Bryce McLeod received his early education at Aberdeen Grammar School, where his grandfather had been Head of Mathematics and Science. As was not uncommon in the Scottish education system at the time, he followed an accelerated path through the school and moved to the University of Aberdeen at the age of 16, receiving a First-Class BA degree in Mathematics & Natural Philosophy in 1950. He was awarded a scholarship to Oxford University, where he received a second First Class BA degree in 1952. His tutor there. TW Chaundy of Christ Church, was a specialist in differential equations and was influential in shaping Bryce's intellectual path; he coauthored the first of Bryce's 150-plus papers. Following a year as a Rotary Foundation Fellow in Vancouver and two years' National Service, Bryce returned to Oxford to complete a DPhil with Titchmarsh in 1958. He and Eunice married in 1956. After a spell of two years as a Lecturer in Mathematics at the University of Edinburgh, during which the first of their four children was born, Bryce returned to Wadham College, Oxford in 1960 and remained there until 1988, becoming a University Lecturer (with a much reduced college teaching load) in 1970.

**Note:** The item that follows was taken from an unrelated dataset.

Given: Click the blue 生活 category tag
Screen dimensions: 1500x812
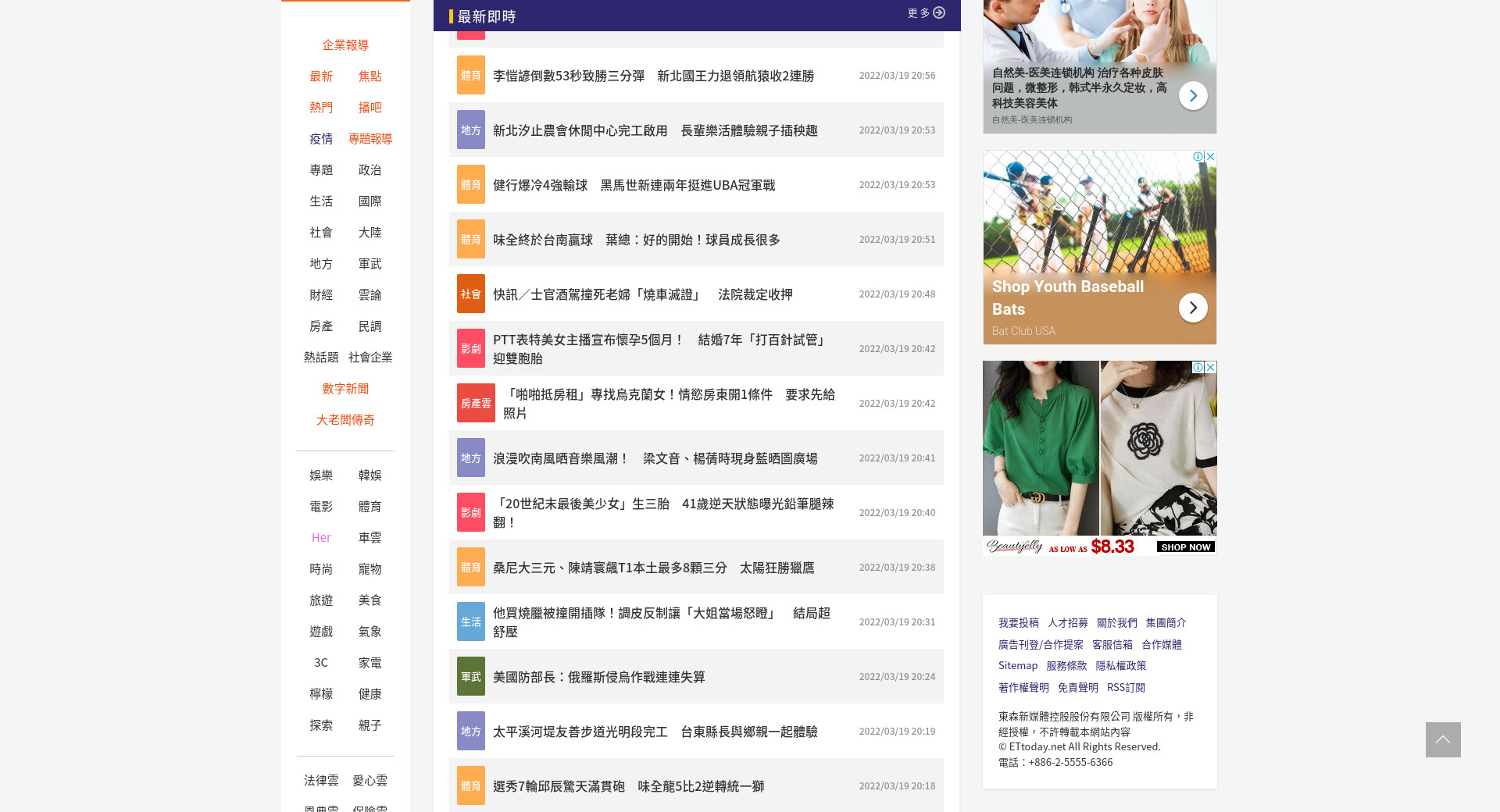Looking at the screenshot, I should [470, 622].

Throughout this first stage of his career, Bryce had maintained regular contact with applied analysts in the US, in particular in Madison where he spent a number of sabbatical years and greatly expanded his range of contacts; indeed, his twins were born in Madison. He visited the US regularly and received many offers to cross the Atlantic. In 1988, faced with imminent mandatory retirement in the UK and feeling that (unlike today) applied analysis was not properly appreciated at Oxford, he moved to Pittsburgh, where he remained until 2007. He and Eunice had retained their house in the UK, however, and the migration reversed so that summers were often spent in Oxford, visiting the Oxford Centre for Industrial and Applied Mathematics (OCIAM) and the Oxford Centre for Nonlinear PDE (OxPDE), as well as elsewhere in Europe. When Bryce had retired from Pittsburgh they returned to live in Abingdon, while Bryce based himself in OxPDE for the remainder of his career.

Bryce was elected FRSE in 1974 and FRS in 1992. He received the Whittaker Prize of the Edinburgh Mathematical Society in 1965, the Keith Medal and Prize of the Royal Society of Edinburgh in 1987, and the Naylor Prize and Lectureship in Applied Mathematics of the London Mathematical Society in 2011.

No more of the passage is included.